■ **GIVEN RECORDS**
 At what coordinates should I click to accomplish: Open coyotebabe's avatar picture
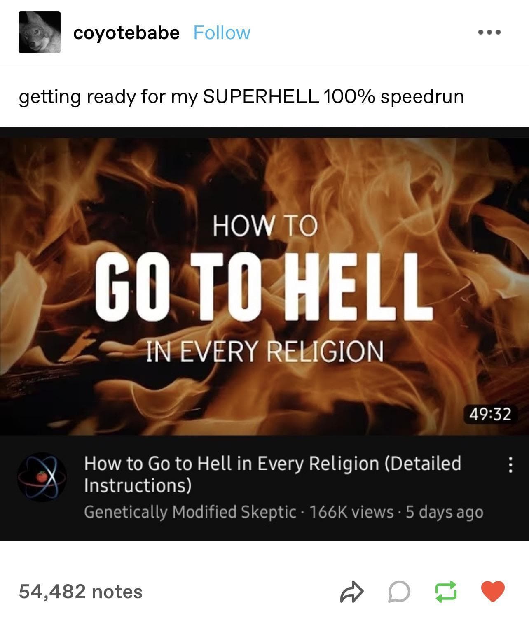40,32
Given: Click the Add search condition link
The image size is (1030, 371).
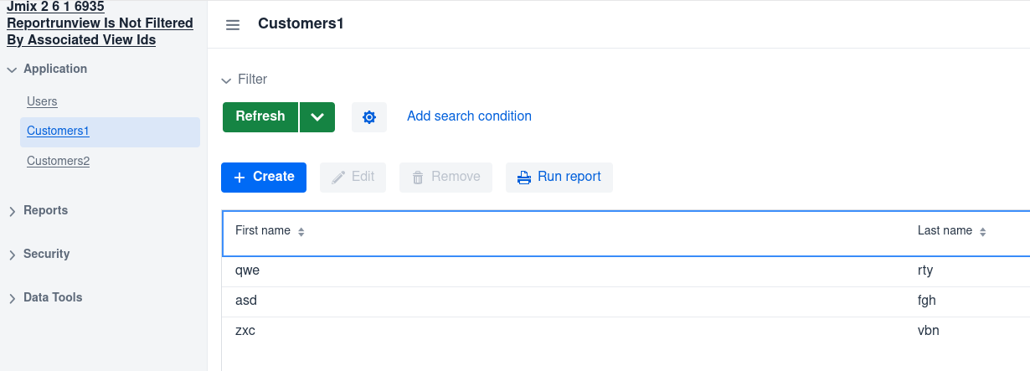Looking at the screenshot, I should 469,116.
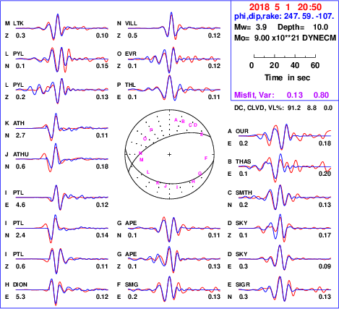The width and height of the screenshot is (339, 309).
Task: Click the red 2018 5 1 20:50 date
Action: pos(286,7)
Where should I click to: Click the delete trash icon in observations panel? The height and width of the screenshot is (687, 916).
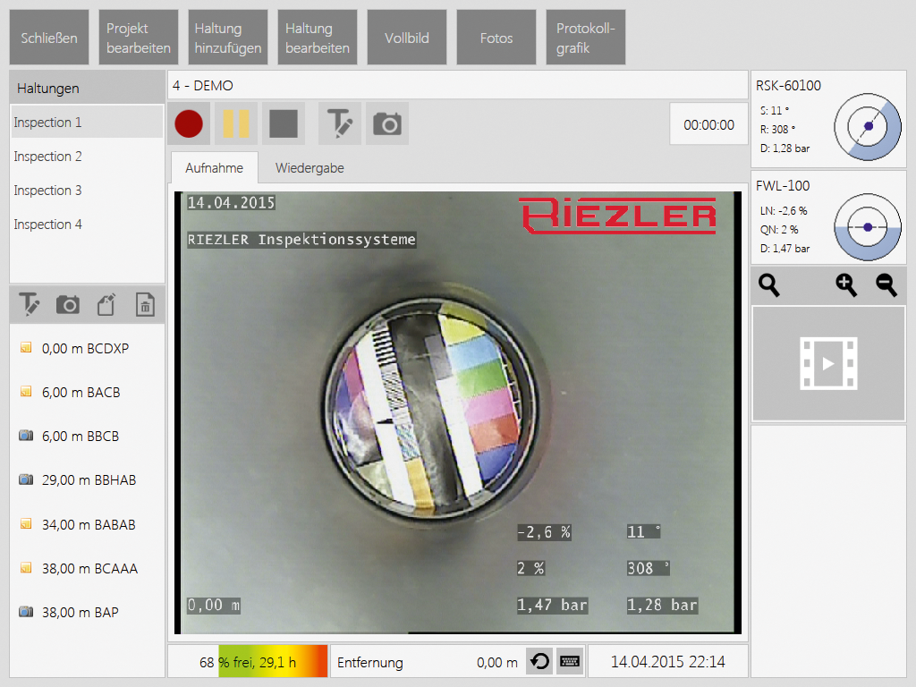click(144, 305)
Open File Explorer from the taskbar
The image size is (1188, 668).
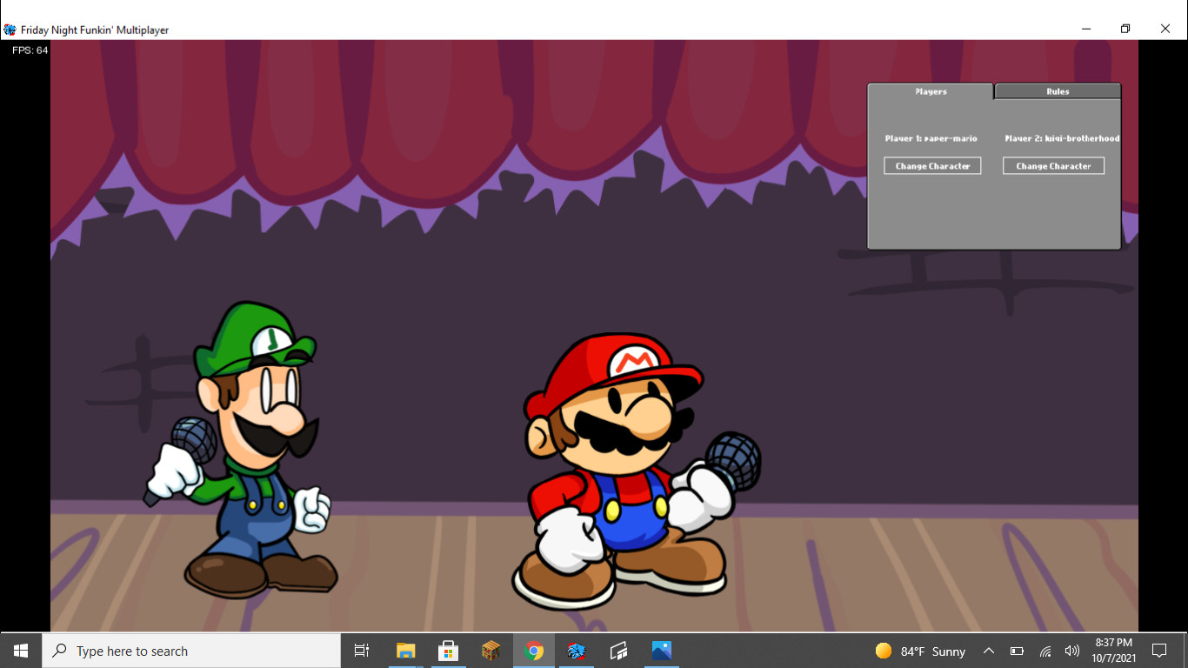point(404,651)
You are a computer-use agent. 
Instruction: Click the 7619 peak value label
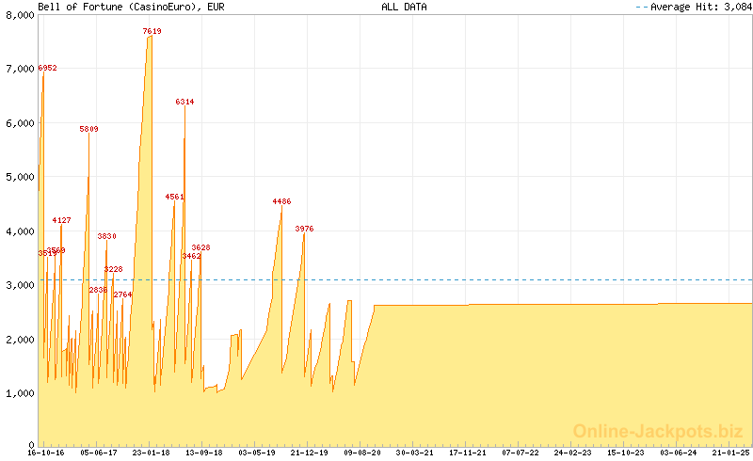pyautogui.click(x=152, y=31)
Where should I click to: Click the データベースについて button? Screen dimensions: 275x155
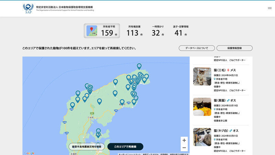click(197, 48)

---

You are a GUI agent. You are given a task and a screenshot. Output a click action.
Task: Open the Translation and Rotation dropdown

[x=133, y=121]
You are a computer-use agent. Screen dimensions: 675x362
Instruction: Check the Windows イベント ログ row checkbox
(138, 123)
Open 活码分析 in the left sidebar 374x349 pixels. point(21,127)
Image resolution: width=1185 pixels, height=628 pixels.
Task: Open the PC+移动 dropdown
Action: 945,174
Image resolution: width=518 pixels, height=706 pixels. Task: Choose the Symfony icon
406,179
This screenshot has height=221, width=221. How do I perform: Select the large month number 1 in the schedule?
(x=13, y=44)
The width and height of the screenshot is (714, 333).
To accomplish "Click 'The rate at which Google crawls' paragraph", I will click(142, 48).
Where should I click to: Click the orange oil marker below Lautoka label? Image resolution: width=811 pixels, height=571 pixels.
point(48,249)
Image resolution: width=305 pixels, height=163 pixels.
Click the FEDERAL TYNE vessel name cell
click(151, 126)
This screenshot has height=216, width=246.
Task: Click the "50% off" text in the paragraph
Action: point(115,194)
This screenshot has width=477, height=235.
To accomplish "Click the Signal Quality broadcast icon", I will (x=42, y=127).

--

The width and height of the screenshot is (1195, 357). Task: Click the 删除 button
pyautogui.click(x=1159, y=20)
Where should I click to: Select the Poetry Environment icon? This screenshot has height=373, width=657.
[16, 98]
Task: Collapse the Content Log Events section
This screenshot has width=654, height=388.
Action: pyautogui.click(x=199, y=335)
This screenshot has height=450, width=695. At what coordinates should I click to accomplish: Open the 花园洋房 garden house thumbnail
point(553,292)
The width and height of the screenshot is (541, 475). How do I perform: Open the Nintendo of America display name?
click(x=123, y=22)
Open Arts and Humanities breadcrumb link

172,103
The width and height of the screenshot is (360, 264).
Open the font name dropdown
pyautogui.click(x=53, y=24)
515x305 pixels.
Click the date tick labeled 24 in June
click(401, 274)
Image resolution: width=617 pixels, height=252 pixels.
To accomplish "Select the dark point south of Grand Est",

■ **TASK OBJECTIVE**
Return every line from the material that contains the word "computer".

■ **ANSWER TO THIS TASK**
You are a computer-use agent. 
You are a computer-use agent. Screen dimensions: 675x362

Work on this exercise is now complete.